Religion may seem to be on the rise in the U.S., but a new book called "Shopping for God" says it may have more to do with marketing than spirituality. Lisa Napoli talks to author James Twitchell.

TEXT OF INTERVIEW

Lisa Napoli: What’s the difference between the shopping mall and this crop of megachurches led by preachers with big personalities?

A new book called “Shopping for God” says not all that much. Author James Twitchell says a seeming surge in religious interest in this country doesn’t have as much to do with spirituality as it has to do with marketing.

James Twitchell: When the product is very similar, then the marketing starts to take over. You take a product like water, which you can get out of the tap for nothing, somebody can come along and say, “Oh, this is Fiji water,” or “This is Dasani water.” And you can pay, you know, a buck 59 for 9 ounces of it. And it’s here in this world, where branding — something we do to soap and bottled water — we now are self-consciously doing to denominations.

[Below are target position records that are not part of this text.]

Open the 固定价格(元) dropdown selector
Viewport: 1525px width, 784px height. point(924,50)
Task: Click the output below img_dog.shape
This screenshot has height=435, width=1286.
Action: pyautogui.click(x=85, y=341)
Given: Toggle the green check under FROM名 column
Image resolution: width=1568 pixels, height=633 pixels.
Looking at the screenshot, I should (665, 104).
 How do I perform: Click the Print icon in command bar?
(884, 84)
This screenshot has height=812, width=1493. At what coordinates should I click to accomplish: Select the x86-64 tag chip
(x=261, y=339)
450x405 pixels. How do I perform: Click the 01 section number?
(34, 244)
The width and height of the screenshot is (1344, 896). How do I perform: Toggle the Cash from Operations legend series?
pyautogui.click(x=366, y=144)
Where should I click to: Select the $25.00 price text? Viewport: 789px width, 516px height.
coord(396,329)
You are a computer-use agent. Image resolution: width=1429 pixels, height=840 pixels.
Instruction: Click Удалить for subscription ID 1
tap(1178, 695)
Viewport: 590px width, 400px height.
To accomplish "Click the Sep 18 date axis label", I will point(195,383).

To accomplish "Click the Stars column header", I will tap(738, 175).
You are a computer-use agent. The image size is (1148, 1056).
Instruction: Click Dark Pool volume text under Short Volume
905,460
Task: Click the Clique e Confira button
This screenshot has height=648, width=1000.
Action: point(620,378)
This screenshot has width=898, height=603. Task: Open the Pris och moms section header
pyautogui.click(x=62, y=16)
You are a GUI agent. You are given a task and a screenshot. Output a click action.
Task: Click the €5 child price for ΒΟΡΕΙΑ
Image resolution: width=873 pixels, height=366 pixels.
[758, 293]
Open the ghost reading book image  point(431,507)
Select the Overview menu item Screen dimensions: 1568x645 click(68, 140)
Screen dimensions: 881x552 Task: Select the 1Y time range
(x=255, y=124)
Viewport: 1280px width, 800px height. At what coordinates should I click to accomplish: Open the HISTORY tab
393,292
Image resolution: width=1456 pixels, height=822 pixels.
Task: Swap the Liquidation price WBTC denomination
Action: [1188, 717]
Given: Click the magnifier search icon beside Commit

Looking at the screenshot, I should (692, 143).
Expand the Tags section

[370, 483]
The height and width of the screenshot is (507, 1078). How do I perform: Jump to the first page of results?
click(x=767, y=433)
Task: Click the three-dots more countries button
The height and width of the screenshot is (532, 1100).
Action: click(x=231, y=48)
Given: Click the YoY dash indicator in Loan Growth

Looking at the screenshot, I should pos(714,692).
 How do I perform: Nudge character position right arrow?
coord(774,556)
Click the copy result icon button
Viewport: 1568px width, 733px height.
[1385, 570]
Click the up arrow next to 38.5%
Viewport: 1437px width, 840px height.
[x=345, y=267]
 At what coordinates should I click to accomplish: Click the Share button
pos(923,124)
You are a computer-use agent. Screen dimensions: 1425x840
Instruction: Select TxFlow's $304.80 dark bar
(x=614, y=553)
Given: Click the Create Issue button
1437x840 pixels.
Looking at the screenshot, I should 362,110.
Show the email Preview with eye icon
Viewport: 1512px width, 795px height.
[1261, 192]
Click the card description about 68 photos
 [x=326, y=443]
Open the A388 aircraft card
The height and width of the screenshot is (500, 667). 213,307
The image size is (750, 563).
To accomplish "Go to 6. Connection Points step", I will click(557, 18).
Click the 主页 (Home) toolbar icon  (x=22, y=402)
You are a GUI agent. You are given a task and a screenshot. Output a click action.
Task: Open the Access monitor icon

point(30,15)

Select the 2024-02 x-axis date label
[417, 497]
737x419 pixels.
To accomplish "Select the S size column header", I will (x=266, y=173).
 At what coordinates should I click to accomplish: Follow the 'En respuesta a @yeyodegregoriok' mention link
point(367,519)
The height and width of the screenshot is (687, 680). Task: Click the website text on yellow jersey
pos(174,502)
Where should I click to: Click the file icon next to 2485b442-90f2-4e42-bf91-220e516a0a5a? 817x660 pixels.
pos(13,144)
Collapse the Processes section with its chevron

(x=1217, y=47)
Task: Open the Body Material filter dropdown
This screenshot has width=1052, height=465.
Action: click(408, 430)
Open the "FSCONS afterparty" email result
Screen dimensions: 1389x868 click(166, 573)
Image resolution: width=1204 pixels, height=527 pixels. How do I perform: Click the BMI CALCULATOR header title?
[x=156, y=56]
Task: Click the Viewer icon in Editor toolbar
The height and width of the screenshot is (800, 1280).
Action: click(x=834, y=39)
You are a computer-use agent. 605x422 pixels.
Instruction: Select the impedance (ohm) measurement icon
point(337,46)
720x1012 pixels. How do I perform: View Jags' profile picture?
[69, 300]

Napoli: And we always have done that, but it just seems to have taken on a bigger life.

Twitchell: Well, it’s much more self-conscious now. The denominations actually have hired agencies, they have marketing campaigns, they understand all kinds of language that only marketers used to know. In other words, the world of Mammon is coming quite close to the world Jesus.

Napoli: Let’s talk a little bit about what a megachurch is, and how it can probably only have existed in the modern times.

Twitchell: Well, the easy definition of the megachurch is simply by size. It’s any church with 2,000 or more participants. But what really has made this exciting and eruptive is that these churches have essentially commandeered the rock concert. In other words, they’ve taken music and they’ve amped it up. They’ve removed the old 18th-century hymns, they have drop-down screens, and the pastor paneur very much resembles a rock star. I mean, it’s a . . . it’s a thrill — it’s not at all the church that you remember as a child. In fact, that’s one of the selling points: this is not your father’s church.

Napoli: In reading your book, I’m thinking a lot about what’s happened to the mom and pop hardware store — it got kind of shut out by the Home Depots of the world. That’s what you’re saying is what’s happening with small churches.

Twitchell: Small churches are dropping like flies. I mean, they disappear at the rate of about eight a day. Meanwhile, the Wal-Mart delivery system is sort of coming in and commandeering the market. And this new operation is incredibly efficient. No money is wasted, everything that happens in the megachurch stays in the megachurch.

Napoli: James Twitchell is the author of “Shopping for God.” In Los Angeles, I’m Lisa Napoli. Enjoy your day.